_What needs to be done_
Could the lines from the line bearing "You are a computer-use" to the end of the records below be copied exactly, with the pictures left out and no other lines added?

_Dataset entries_
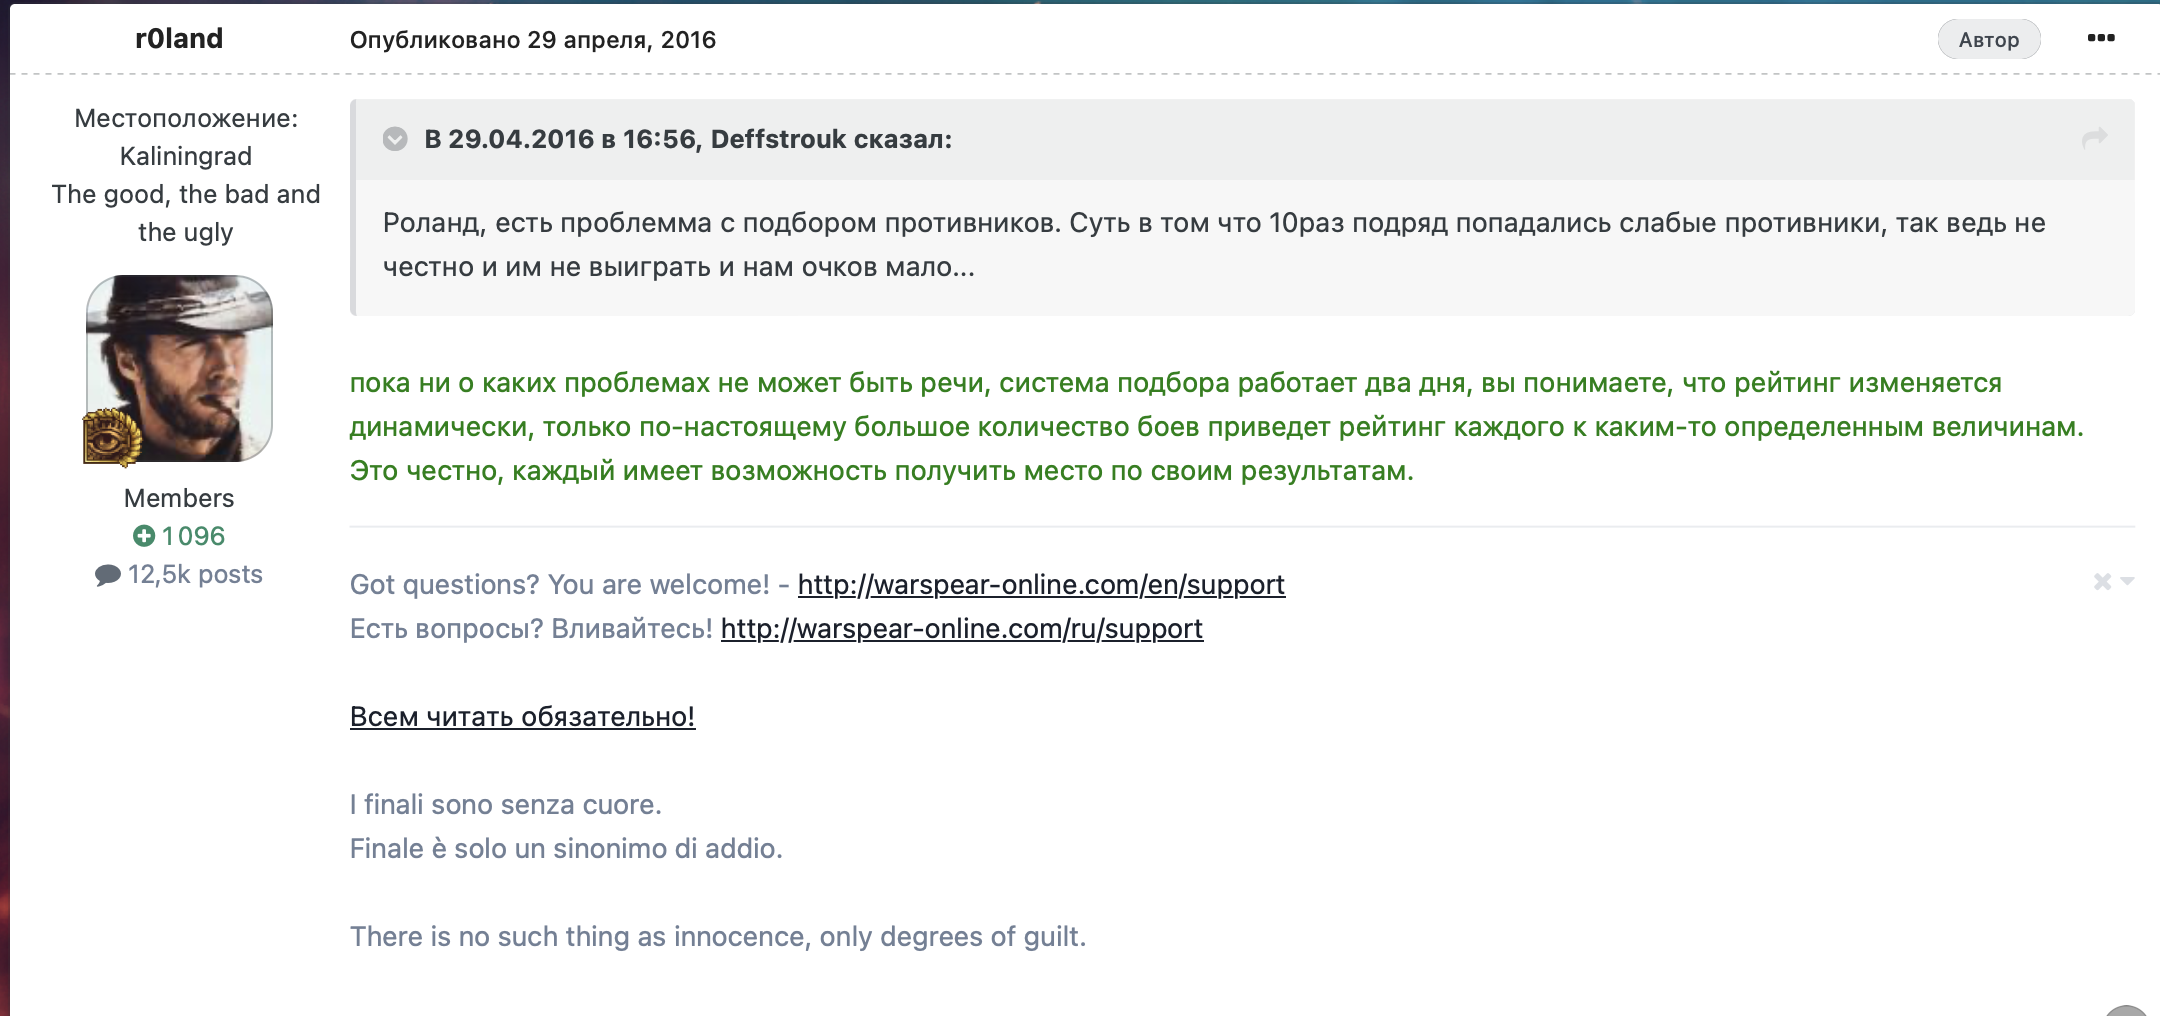Expand the signature options dropdown arrow

click(x=2127, y=581)
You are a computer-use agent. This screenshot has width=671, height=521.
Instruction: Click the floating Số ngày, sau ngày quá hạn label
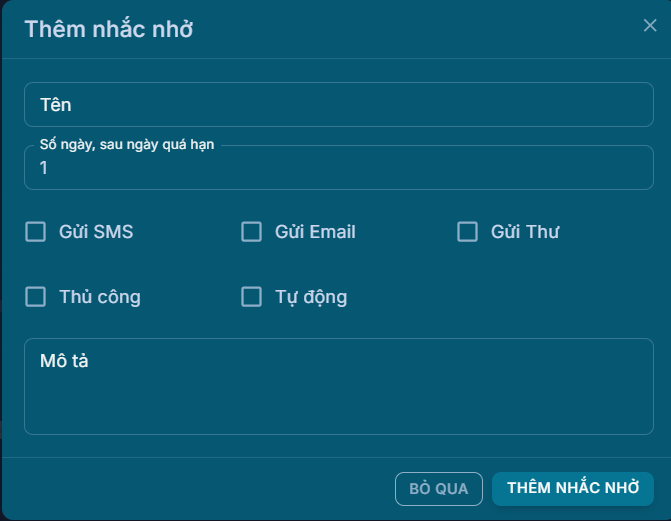point(127,145)
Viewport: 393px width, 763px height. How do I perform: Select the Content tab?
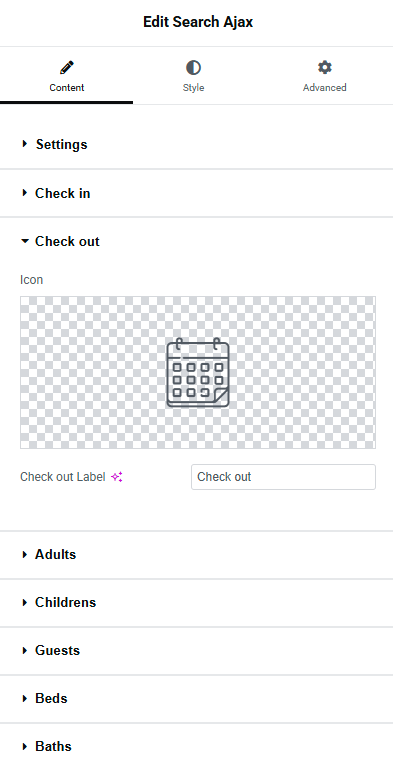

_Answer box_
You are a computer-use agent. This screenshot has width=671, height=521.
Instruction: Click the floating Số ngày, sau ngày quá hạn label
point(127,145)
Viewport: 393px width, 763px height. How do I perform: Select the Content tab?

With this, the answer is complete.